The life of Kurt Wagner has come to an end. Through his eternal faith in all that is good, he is allowed a place in paradise. And yet while Heaven is all that he has imagined, he feels that the last chapter of his story has yet to be told. And his father Azazel has a role to play in writing it. Down on Earth, former Avenger Angelica Jones, better known as Firestar, has joined the teaching staff of the Jean Grey School for Higher Learning. Just in time to help Beast uncover something the Bamfs have kept hidden within the school for some time. And it’s about to activate.
So now we have five ongoing core X-Men books. Lovely. Furthermore, it’s being written by Jason Aaron. When he’s on, Aaron can write some of the most splendid stories around, as proven with Thor: God of Thunder. But at the same time, I feel he is one of the most inconsistent of writers around. His X-Men work is proof enough as he seems to enjoy writing pure chaos. There are times when he can construct good stories out of it, other times he makes nothing more than an absolute mess. This opening issue of Amazing can’t seem to make up its mind on which end of the spectrum to fall. There’s the Nightcrawler passage, which is intriguing and quite the pleasant read. But upon switching down to Earth with Wolverine’s X-Men, it’s just not all that interesting. There’s too much going on and we’re supposed to sift through all of it to understand what’s what.
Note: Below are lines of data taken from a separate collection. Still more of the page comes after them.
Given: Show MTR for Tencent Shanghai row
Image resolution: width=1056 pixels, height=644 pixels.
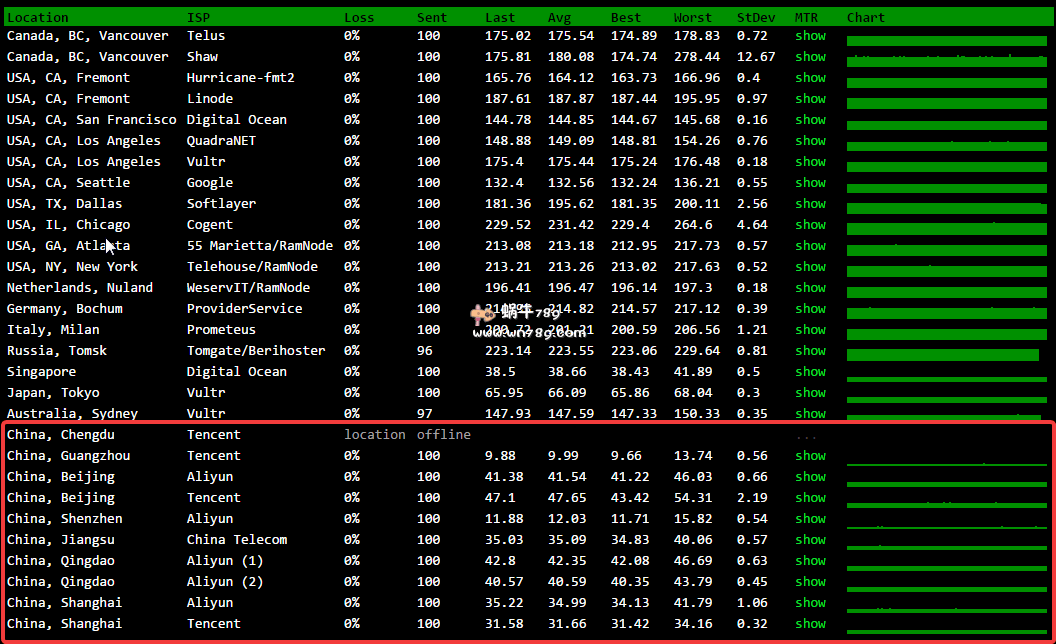Looking at the screenshot, I should click(810, 624).
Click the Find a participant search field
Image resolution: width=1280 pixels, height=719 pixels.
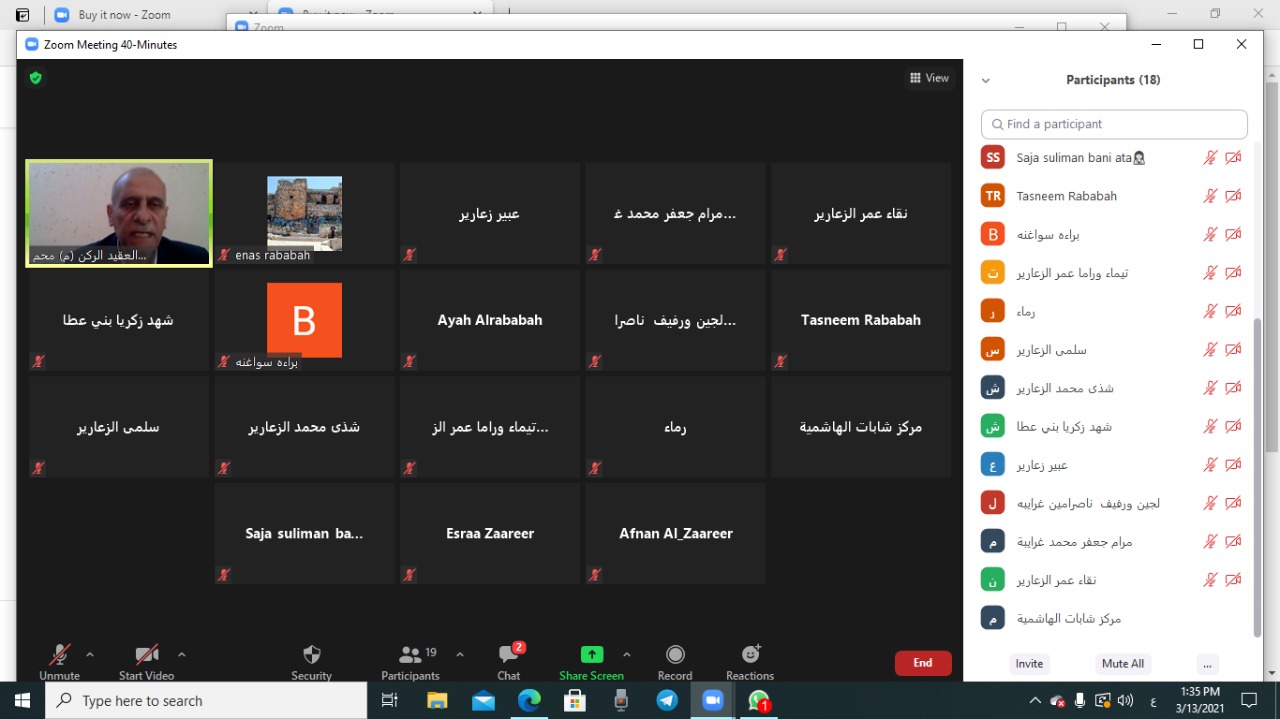[x=1114, y=124]
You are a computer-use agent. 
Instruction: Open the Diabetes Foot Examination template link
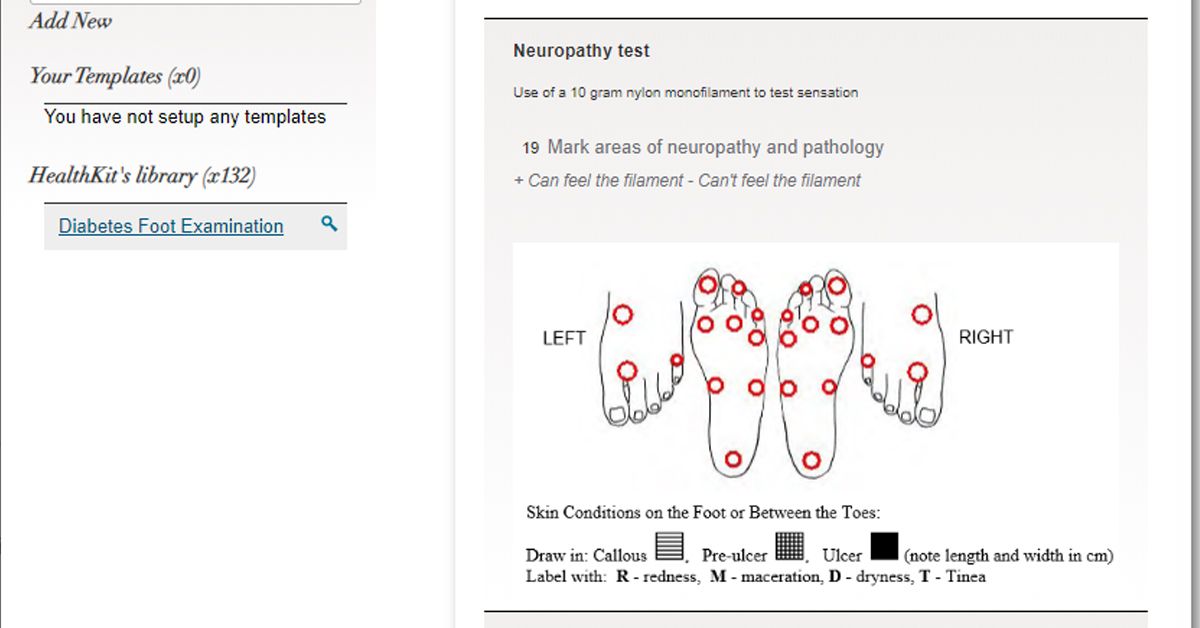click(171, 226)
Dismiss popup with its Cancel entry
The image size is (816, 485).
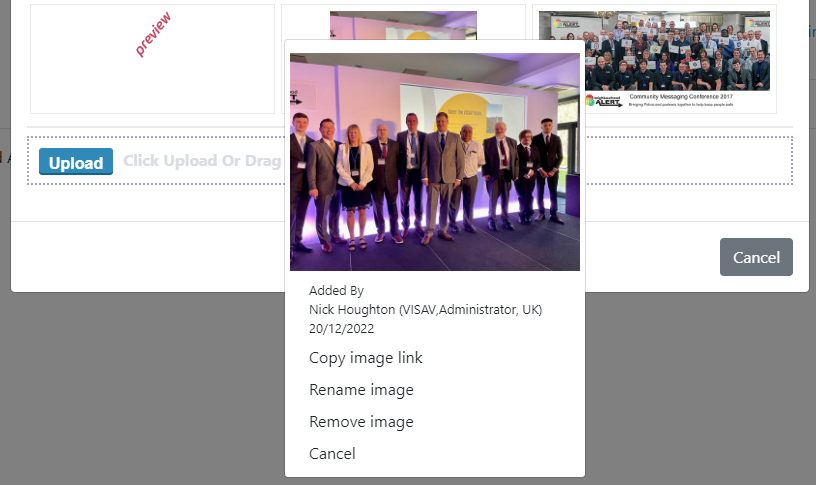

Accompanying Aaron, at least through the opening story, is Ed McGuinness. Along with his inking partner Dexter Vines, Ed jumps in and illustrates a beautiful looking Heaven with enough touches to make it that much different than all other visual interpretations. It certainly helps that the great Marte Gracia is coloring. Ed draws some lively and dazzling pages that are just a joy to look at. He manages to work through some of the chaos that happens on Earth, allowing for individual moments to really stick out, such as Beast’s absolute frustrations with the Bamfs and poor Firestar’s inability to get a “Hi” in with any one. But really, Heaven is so wonderfully realized that one wants to get back there as soon as possible.
I’m willing to give Amazing X-Men #1 a slight recommendation, though it is in large part because of the beautiful artwork by Ed McGuinness, Dexter Vines, and Marte Gracia. I’m still on the fence about whether having the story handled by Jason Aaron is a good move, but so far there’s enough to at least give the next couple of issues a chance.